Task to complete ▸ Collect every line of the records below that contains the word "link".
[[ Provided information open ]]
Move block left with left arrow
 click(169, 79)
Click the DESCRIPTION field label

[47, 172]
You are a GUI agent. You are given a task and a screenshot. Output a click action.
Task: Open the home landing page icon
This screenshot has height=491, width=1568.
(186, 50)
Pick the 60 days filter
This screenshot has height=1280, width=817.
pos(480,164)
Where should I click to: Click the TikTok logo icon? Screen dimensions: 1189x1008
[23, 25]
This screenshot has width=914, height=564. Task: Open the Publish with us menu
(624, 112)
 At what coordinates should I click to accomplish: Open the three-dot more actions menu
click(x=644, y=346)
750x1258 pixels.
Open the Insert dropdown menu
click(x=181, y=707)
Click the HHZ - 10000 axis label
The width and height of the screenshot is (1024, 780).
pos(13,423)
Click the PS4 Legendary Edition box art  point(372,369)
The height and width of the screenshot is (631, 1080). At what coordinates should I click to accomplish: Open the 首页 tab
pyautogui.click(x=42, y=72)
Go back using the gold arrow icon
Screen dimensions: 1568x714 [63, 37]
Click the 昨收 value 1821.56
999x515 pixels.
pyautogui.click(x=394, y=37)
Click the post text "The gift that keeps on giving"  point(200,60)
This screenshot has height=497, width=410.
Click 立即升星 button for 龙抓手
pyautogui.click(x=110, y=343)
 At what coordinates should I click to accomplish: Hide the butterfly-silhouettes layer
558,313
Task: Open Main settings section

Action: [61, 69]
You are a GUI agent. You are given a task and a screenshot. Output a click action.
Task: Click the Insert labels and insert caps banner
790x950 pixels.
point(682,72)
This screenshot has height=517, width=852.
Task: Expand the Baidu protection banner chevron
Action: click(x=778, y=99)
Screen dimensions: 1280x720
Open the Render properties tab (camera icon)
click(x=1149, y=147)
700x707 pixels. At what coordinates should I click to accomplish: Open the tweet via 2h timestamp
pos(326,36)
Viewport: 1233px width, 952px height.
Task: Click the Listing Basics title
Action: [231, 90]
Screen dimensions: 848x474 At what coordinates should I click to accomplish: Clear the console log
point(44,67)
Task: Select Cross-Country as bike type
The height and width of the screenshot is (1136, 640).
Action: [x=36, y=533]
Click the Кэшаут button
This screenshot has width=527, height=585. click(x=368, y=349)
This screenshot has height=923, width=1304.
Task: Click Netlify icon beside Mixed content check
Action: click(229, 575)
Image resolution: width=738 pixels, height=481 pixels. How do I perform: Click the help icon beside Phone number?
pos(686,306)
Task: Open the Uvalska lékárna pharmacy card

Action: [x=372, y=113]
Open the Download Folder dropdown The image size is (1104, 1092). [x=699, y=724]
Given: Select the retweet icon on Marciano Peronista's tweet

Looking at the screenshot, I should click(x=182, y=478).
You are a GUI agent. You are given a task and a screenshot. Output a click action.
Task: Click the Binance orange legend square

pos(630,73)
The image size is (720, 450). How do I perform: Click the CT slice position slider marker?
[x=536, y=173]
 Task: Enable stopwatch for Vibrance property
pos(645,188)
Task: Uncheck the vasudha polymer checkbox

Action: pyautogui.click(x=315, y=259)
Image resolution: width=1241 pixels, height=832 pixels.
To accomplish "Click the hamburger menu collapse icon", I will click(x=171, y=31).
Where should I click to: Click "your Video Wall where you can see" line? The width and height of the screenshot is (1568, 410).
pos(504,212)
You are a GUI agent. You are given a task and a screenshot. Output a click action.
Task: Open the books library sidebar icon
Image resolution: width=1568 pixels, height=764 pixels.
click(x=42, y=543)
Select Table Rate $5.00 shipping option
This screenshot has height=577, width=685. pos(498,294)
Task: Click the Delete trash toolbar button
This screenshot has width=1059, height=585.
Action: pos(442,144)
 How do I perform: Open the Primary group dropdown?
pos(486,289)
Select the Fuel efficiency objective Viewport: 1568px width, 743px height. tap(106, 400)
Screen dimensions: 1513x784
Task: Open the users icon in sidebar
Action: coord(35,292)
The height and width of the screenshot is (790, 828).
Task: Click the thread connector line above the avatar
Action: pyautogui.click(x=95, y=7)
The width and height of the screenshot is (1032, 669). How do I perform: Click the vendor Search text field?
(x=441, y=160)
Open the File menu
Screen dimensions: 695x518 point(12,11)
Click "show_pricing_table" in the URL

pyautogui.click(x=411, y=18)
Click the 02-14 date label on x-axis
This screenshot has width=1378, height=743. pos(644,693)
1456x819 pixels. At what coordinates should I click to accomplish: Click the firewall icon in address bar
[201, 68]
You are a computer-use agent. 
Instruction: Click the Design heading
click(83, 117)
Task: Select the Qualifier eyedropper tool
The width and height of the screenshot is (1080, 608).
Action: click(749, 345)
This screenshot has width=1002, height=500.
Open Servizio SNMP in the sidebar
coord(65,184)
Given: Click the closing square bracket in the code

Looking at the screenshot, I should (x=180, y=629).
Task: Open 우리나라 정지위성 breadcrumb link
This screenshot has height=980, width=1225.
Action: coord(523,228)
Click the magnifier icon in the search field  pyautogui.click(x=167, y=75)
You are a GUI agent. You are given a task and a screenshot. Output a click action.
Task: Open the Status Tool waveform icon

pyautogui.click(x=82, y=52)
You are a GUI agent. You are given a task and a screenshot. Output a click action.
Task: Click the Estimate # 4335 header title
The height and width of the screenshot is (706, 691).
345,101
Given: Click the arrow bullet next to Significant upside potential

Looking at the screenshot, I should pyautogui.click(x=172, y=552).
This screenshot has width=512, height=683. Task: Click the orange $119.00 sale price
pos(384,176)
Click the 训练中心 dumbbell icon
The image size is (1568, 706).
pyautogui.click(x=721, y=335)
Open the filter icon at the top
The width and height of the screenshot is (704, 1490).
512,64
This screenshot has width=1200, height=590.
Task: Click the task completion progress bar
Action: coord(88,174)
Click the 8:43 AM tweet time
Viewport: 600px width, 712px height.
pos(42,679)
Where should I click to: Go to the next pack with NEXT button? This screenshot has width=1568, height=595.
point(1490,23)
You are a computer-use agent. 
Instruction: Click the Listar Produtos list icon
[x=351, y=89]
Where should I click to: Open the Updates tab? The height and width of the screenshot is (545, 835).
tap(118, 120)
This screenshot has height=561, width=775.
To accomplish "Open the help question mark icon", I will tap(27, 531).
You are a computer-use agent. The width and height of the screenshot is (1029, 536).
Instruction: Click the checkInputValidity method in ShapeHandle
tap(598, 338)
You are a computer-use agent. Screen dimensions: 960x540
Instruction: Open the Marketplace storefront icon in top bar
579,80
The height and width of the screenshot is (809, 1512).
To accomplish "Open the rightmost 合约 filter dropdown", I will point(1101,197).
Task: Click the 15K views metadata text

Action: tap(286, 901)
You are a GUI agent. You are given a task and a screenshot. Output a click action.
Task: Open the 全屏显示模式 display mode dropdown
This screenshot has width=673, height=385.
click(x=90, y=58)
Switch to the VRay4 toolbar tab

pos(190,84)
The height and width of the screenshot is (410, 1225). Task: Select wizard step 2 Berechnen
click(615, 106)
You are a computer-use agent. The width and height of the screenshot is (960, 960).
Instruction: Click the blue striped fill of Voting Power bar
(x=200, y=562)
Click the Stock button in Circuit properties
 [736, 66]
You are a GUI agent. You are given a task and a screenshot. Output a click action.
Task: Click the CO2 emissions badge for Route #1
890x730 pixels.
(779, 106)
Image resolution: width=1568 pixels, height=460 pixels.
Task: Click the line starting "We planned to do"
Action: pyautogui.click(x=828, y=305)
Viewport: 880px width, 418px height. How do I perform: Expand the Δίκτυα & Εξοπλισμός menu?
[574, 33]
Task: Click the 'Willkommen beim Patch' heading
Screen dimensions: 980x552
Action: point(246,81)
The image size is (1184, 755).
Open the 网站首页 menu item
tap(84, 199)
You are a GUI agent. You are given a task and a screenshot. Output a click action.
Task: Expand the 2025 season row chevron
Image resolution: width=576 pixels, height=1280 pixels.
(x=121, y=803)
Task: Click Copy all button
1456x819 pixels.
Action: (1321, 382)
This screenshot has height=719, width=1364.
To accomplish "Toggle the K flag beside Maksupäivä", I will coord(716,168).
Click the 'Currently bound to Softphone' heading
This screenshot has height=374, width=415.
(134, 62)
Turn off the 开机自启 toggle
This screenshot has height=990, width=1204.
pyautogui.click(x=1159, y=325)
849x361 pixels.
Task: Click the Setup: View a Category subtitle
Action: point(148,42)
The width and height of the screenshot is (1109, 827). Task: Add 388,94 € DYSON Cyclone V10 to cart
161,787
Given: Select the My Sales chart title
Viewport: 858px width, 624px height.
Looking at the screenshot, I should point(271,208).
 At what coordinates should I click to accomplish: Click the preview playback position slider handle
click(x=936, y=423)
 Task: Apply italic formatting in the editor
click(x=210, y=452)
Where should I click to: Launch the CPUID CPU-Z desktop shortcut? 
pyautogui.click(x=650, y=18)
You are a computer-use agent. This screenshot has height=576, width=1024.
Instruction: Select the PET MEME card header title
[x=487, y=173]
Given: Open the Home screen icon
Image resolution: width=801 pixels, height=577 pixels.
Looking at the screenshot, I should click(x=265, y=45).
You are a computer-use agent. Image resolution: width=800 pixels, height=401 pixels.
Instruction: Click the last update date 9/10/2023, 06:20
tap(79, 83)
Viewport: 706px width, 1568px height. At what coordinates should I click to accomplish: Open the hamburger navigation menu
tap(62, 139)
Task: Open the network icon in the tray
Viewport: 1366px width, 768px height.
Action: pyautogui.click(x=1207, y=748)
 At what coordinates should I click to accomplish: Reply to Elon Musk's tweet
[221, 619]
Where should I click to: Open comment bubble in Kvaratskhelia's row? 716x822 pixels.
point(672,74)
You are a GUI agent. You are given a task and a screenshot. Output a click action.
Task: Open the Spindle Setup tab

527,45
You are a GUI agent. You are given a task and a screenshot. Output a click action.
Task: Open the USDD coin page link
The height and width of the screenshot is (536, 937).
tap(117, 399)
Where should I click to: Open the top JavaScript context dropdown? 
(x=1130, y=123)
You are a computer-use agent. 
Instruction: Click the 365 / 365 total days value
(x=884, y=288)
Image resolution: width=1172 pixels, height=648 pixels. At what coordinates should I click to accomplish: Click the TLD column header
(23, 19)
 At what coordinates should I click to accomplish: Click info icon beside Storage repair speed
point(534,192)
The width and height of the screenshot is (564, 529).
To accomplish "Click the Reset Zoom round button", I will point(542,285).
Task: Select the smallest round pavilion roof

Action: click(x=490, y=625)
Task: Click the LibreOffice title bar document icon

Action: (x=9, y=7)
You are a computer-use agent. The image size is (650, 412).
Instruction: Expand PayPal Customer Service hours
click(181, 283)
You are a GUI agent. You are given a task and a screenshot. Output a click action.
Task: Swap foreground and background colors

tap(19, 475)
[[ Provided information closed ]]
Output ▸
Task: Open 우리나라 정지위성 breadcrumb link
Task: Open the USDD coin page link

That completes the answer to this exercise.